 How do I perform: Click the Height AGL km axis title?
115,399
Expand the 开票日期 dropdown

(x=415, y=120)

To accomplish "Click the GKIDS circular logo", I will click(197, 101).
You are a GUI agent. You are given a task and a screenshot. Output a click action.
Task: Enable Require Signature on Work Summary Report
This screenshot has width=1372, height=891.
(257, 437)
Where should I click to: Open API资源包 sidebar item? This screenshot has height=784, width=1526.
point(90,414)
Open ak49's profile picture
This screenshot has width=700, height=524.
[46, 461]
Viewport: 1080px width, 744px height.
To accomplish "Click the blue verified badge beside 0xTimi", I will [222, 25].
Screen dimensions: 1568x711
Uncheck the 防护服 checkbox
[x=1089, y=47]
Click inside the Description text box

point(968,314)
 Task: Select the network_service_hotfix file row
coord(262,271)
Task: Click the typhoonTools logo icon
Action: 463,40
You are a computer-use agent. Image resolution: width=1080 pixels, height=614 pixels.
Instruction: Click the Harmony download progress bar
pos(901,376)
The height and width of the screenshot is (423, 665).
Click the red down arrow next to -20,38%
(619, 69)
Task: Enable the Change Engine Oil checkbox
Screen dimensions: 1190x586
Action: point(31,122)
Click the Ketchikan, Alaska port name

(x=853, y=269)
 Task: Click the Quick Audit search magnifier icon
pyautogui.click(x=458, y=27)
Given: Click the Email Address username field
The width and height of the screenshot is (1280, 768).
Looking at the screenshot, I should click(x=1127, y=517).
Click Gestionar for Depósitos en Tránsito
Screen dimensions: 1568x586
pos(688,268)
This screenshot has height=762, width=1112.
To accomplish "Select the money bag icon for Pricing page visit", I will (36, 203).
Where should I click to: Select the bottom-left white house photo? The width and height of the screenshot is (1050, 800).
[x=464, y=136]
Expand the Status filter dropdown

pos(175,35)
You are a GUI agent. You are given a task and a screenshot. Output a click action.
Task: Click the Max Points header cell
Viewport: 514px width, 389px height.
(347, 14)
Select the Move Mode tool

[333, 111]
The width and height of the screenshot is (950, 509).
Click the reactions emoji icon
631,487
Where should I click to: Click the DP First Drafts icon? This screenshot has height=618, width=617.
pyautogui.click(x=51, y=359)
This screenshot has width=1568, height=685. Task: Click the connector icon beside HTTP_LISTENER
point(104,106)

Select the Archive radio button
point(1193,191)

════════════════════

**Given problem**
Rewrite every entry above, changing "Where should I click to" to "Which spot should I click to" and leaving everything else the same.

**Exercise answer**
 How do I perform: Click the Height AGL km axis title?
115,399
Expand the 开票日期 dropdown

(x=415, y=120)

To accomplish "Click the GKIDS circular logo", I will click(197, 101).
You are a GUI agent. You are given a task and a screenshot. Output a click action.
Task: Enable Require Signature on Work Summary Report
This screenshot has width=1372, height=891.
(257, 437)
Which spot should I click to: Open API资源包 sidebar item? This screenshot has height=784, width=1526.
point(90,414)
Open ak49's profile picture
This screenshot has width=700, height=524.
[46, 461]
Viewport: 1080px width, 744px height.
To accomplish "Click the blue verified badge beside 0xTimi", I will [222, 25].
Screen dimensions: 1568x711
Uncheck the 防护服 checkbox
[x=1089, y=47]
Click inside the Description text box

point(968,314)
 Task: Select the network_service_hotfix file row
coord(262,271)
Task: Click the typhoonTools logo icon
Action: 463,40
You are a computer-use agent. Image resolution: width=1080 pixels, height=614 pixels.
Instruction: Click the Harmony download progress bar
pos(901,376)
The height and width of the screenshot is (423, 665).
Click the red down arrow next to -20,38%
(619, 69)
Task: Enable the Change Engine Oil checkbox
Screen dimensions: 1190x586
Action: point(31,122)
Click the Ketchikan, Alaska port name

(x=853, y=269)
 Task: Click the Quick Audit search magnifier icon
pyautogui.click(x=458, y=27)
Given: Click the Email Address username field
The width and height of the screenshot is (1280, 768).
Looking at the screenshot, I should click(x=1127, y=517).
Click Gestionar for Depósitos en Tránsito
Screen dimensions: 1568x586
pos(688,268)
This screenshot has height=762, width=1112.
To accomplish "Select the money bag icon for Pricing page visit", I will (36, 203).
Which spot should I click to: Select the bottom-left white house photo? The width and height of the screenshot is (1050, 800).
[x=464, y=136]
Expand the Status filter dropdown

pos(175,35)
You are a GUI agent. You are given a task and a screenshot. Output a click action.
Task: Click the Max Points header cell
Viewport: 514px width, 389px height.
(347, 14)
Select the Move Mode tool

[333, 111]
The width and height of the screenshot is (950, 509).
Click the reactions emoji icon
631,487
Which spot should I click to: Click the DP First Drafts icon? This screenshot has height=618, width=617.
pyautogui.click(x=51, y=359)
This screenshot has width=1568, height=685. Task: Click the connector icon beside HTTP_LISTENER
point(104,106)

Select the Archive radio button
point(1193,191)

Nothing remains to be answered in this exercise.